Whereas, Recently, Roy Williams, an ex-convict, was released from prison and in less than two weeks was responsible for eight crimes in the Queens area including a carjacking, bank robbery and a rape; and

Whereas, This man claimed that he was a crack addict and his goal was to return to prison because his girlfriend left him and he did not want to live; and

Whereas, Discharge planning services may have helped Mr.

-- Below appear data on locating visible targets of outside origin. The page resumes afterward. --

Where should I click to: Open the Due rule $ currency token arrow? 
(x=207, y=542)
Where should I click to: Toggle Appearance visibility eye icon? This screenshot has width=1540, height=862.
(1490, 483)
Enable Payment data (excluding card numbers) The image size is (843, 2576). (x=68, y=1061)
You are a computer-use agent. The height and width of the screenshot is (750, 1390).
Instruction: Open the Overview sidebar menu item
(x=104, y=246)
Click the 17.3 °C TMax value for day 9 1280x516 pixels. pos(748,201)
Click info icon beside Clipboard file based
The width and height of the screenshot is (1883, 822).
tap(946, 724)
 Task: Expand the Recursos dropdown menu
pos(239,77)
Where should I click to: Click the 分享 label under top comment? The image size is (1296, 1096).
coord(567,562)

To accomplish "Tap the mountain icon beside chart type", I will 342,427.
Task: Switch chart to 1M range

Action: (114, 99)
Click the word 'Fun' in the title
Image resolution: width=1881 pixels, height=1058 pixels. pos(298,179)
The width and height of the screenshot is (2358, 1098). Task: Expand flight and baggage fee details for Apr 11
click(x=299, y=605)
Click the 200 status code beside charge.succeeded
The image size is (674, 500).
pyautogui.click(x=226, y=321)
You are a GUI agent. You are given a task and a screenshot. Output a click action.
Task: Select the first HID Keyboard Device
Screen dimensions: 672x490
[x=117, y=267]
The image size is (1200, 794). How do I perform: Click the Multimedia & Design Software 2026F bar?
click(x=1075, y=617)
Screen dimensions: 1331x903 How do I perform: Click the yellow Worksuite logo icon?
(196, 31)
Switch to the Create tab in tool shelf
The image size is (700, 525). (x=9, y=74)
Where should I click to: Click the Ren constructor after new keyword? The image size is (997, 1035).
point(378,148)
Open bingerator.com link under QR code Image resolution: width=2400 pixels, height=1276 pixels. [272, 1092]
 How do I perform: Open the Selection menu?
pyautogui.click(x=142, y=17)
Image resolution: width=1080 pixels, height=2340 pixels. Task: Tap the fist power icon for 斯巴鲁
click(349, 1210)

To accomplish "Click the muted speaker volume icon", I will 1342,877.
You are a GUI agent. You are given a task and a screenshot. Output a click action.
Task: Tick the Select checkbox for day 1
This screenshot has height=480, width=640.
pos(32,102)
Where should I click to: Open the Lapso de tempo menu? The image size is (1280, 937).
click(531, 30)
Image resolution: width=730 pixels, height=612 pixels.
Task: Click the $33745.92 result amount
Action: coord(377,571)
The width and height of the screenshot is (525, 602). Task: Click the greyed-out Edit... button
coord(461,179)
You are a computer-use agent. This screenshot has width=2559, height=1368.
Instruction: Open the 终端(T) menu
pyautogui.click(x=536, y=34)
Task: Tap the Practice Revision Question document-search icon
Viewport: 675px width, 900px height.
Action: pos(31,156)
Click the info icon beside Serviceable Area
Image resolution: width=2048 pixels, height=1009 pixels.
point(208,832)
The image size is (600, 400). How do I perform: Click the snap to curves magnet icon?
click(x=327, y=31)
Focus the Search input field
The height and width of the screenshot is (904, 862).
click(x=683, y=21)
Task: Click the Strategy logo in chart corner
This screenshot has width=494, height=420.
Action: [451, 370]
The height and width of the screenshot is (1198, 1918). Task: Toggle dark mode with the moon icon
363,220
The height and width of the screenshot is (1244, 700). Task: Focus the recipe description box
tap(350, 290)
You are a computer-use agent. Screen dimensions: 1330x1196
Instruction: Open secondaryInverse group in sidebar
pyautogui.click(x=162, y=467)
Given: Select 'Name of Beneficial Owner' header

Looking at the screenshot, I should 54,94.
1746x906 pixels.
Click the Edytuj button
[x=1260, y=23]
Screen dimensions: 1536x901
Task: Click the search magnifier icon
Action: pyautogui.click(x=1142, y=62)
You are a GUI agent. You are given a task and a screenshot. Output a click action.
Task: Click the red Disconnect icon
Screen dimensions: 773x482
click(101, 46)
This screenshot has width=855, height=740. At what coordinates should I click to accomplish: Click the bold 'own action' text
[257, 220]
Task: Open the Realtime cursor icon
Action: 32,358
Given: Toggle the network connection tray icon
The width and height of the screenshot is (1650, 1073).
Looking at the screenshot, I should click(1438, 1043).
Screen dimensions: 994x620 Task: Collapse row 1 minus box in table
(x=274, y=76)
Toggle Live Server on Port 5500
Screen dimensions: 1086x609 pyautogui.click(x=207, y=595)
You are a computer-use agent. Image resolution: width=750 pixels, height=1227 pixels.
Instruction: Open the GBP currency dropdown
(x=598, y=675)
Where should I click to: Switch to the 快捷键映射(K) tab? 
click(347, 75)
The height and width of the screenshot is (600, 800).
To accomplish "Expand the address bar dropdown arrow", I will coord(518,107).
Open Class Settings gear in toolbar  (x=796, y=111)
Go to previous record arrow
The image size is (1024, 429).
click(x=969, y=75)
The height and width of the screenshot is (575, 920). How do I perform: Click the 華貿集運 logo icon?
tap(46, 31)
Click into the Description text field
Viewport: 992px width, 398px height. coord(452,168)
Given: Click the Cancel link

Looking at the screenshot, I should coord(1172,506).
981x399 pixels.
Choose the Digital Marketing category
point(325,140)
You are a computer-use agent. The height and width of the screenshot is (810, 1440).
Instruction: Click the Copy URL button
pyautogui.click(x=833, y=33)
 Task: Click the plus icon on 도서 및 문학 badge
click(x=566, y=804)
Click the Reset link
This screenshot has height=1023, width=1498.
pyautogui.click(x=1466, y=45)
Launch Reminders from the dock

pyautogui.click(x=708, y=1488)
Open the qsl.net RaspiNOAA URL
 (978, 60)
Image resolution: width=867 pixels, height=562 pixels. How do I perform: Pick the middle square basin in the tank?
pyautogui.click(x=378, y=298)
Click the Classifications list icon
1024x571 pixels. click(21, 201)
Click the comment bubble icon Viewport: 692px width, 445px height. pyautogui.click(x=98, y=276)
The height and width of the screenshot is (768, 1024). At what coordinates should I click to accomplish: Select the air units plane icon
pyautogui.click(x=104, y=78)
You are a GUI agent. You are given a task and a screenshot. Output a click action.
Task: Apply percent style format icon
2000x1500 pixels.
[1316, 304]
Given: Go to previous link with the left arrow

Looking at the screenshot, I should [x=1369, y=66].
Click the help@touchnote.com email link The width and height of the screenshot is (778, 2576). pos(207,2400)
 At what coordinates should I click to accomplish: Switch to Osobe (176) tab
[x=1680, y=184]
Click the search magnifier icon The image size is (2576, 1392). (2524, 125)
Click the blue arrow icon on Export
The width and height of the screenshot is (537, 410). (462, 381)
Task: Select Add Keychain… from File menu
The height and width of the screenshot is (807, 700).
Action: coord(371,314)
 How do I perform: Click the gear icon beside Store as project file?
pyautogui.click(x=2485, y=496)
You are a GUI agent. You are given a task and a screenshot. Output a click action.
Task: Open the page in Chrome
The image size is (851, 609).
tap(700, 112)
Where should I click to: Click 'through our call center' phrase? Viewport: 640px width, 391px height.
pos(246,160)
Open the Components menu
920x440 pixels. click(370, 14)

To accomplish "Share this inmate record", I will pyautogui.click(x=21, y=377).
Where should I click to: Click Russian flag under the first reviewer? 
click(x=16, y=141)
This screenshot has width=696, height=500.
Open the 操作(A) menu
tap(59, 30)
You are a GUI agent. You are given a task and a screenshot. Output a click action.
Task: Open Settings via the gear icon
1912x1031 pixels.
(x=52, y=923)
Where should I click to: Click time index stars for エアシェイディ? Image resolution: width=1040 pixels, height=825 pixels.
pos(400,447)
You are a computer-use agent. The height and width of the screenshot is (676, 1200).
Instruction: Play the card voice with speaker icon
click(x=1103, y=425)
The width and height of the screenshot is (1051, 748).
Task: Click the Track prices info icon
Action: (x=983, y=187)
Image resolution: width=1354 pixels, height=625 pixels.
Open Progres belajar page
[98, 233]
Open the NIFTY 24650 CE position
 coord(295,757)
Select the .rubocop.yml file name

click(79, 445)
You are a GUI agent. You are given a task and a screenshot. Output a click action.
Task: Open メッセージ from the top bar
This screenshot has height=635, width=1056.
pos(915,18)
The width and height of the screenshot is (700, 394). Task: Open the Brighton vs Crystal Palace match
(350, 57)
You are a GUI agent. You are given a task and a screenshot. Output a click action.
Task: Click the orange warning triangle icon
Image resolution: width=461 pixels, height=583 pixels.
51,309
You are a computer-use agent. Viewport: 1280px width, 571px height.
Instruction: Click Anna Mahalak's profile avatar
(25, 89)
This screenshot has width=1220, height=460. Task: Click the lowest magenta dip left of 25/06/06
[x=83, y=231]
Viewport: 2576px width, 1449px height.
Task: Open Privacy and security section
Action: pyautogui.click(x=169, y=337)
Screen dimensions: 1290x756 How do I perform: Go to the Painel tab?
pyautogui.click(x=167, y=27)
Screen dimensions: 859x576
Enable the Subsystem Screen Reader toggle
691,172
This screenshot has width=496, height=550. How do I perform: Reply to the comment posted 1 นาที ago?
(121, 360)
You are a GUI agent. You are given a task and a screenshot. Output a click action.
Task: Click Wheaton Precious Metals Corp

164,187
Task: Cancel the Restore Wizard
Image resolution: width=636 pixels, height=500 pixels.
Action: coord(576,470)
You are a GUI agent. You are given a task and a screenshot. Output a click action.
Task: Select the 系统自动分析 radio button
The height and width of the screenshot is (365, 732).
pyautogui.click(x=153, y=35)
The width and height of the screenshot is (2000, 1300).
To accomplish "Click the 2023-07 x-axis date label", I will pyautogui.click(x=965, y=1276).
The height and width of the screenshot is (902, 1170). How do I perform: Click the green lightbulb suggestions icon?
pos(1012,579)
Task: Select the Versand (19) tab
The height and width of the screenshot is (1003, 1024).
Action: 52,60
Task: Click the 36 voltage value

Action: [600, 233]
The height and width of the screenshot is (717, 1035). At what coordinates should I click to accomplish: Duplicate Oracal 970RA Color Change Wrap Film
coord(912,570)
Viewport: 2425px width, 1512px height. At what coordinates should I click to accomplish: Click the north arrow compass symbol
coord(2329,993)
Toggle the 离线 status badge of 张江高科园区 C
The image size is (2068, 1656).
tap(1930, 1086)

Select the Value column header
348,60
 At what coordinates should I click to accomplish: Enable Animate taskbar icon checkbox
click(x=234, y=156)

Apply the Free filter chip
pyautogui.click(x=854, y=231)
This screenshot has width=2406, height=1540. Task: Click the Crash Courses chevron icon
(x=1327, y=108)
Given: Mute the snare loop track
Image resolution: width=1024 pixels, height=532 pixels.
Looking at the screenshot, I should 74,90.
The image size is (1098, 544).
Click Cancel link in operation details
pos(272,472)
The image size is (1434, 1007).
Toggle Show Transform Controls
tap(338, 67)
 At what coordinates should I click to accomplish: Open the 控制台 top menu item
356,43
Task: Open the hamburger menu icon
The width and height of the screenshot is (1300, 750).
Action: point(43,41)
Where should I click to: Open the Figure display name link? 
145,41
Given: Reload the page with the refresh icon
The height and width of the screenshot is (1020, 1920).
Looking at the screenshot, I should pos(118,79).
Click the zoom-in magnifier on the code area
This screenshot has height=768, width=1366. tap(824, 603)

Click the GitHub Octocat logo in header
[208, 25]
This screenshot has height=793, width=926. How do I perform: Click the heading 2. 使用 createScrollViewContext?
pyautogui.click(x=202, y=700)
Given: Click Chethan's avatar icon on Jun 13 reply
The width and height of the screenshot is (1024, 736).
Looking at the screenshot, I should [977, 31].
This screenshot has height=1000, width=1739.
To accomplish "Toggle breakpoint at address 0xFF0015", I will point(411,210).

Williams to cope with the new changes in his life; and

Whereas, On November 23, 2004, the New York City Council adopted a law codifying many of the discharge planning services of the city’s Department of Correction; and

Whereas, This law provides that the Department of Correction, with the Department of Homeless Services, identify inmates who are repeatedly admitted to city correctional institutions and are housed in shelters provided by the Department of Homeless Services; and

Whereas, In addition, the law provides information on the discharge planning needs of each inmate, subject to the consent of each inmate, to any social service organization that is providing discharge-planning services to the inmate under contract with the Department of Correction; and

Whereas, The law also calls for the provision of applications for government benefits to inmates, and making applications accessible in areas where inmates congregate; and

Whereas, Under the law, the Department of Correction must provide assistance with the preparation of applications for government benefits; and

Whereas, The New York State Department of Correctional Services should adopt the same provisions so that ex-convicts are provided with the assistance needed to reduce the rate of recidivism; and

Whereas, Assisting inmates in accessing social services and government benefits will improve their ability to re-integrate into the community; now, therefore, be it

Resolved, That the Council of the city of New York urges the New York State Department of Correctional Services to adopt the New York City Department of Correction model of discharge planning.